A disheartened pregnant adolescent after losing her home to the April 25 earthquake, Shreejana BK is an enthusiastic and determined mother today. The 16-year-old living in Goljung VDC in rural Rasuwa district found a reason to smile again on June 24 - the day she safely delivered her first child.
"After the earthquake, the fear of losing my life and baby constantly haunted me as I had already realized that I am just 16 and my body is not fully mature," says BK. "I was almost nine months pregnant and started sweating profusely about where I was going for my delivery."
Almost 85% of the 18 health facilities were damaged by the earthquake in Rasuwa, including the one in BK's village. Visiting the nearest health post for her delivery was next to impossible. On June 23-24 however, a reproductive health camp was organized in BK's village (out of 83 organized as of July 25). The camp, supported by UNFPA, the United Nations Population Fund, and run by Manmohan Memorial Community Hospital in coordination with the government and ADRA, was meant to provide reproductive health services, mainly to women of reproductive age, including pregnant and new mothers.

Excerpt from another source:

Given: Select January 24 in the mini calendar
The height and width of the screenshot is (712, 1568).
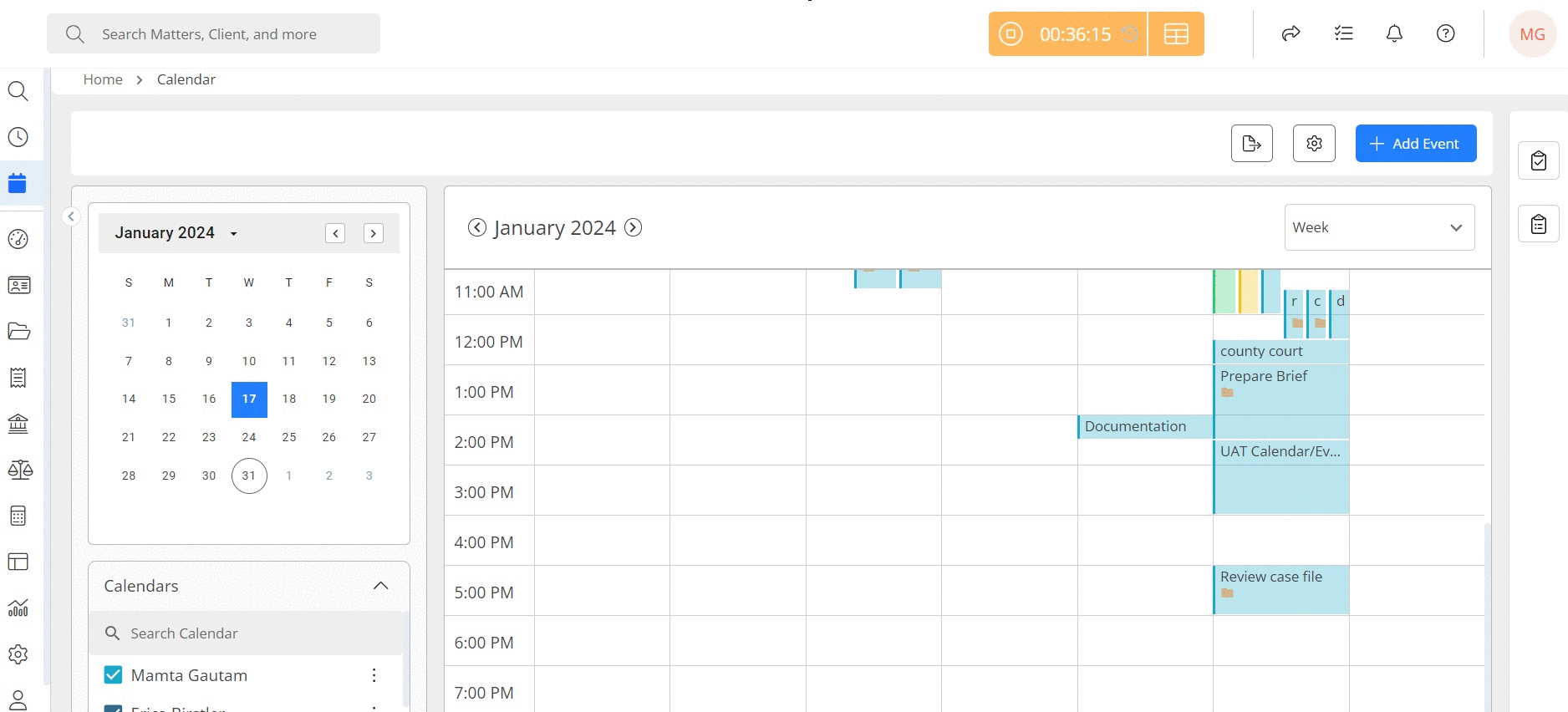Looking at the screenshot, I should point(249,437).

"I knew from the Female Community Health Volunteer that a reproductive health camp was going to be organized in our village. I was told that pregnant women can receive services in the camp," she says, holding her baby in her lap. z
"The Female Community Health Volunteer took me there. After a check up and tests, I returned home. The next day I went into intense labor and was rushed off to the camp. Soon afterwards my baby was born safely there." Her husband was away from home as he works in the Capital city, Kathmandu. BK's mother was also worried most of the time. "After we knew about the camp, we felt a bit relaxed," says her mother Hiramaya.

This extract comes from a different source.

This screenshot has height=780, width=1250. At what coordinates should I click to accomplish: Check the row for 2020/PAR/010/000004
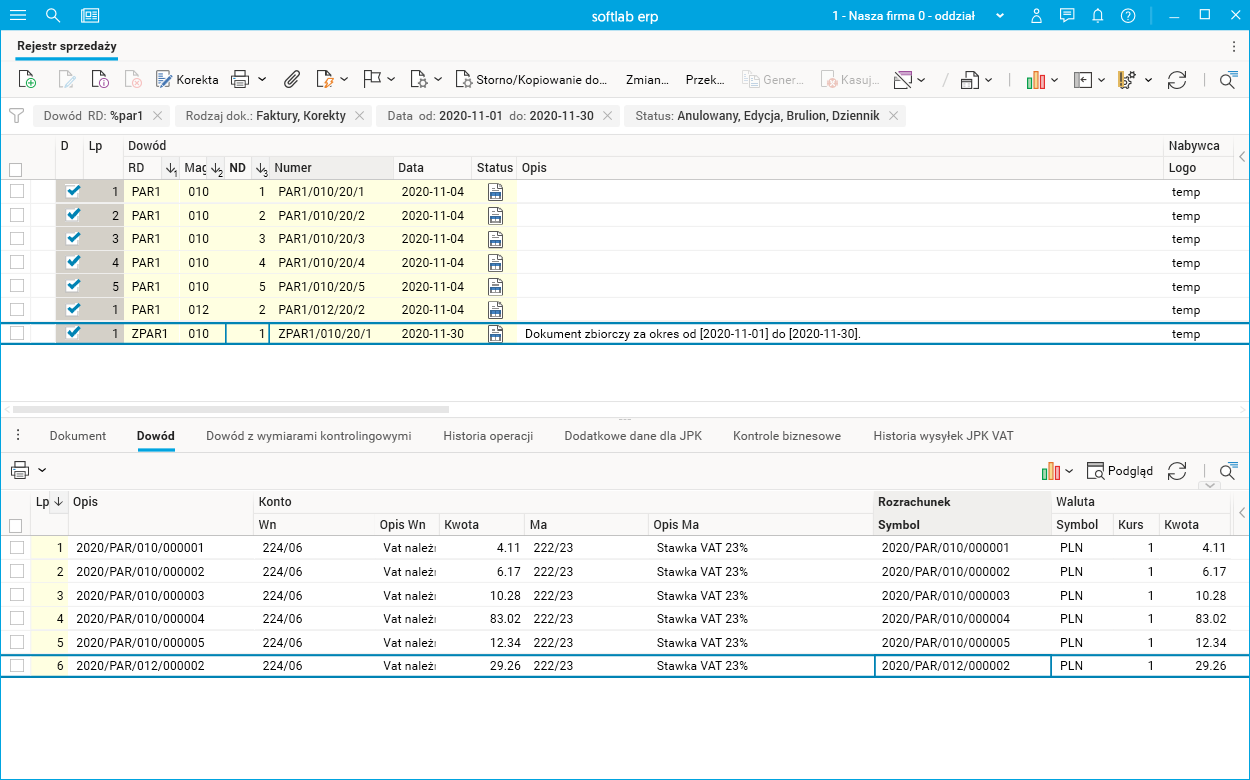16,619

BK was among around 300 people, mostly women of reproductive age, who received reproductive health information and services in the camp. For many, including BK, the camp was a great boon. "I and my baby might have died had there not been the camp in our village," says BK sighing deeply.
Local authorities say many women and girls were in need of reproductive health services following the earthquake. "The camps held in our district with the support of UNFPA and other partners have helped save lives of mothers and their newborns," says District Health Officer Krishna Bahadur Mijar. So far seven reproductive health camps have been completed in Rasuwa and five more are in the offing.
Once her baby grows up, BK has promised herself to be an advocate. "I married at an early age out of my own free will and became an adolescent mother out of ignorance. But now I realized that the consequences can be costly. I will reach out to other girls in my village so that we can prevent child marriages and adolescent pregnancy."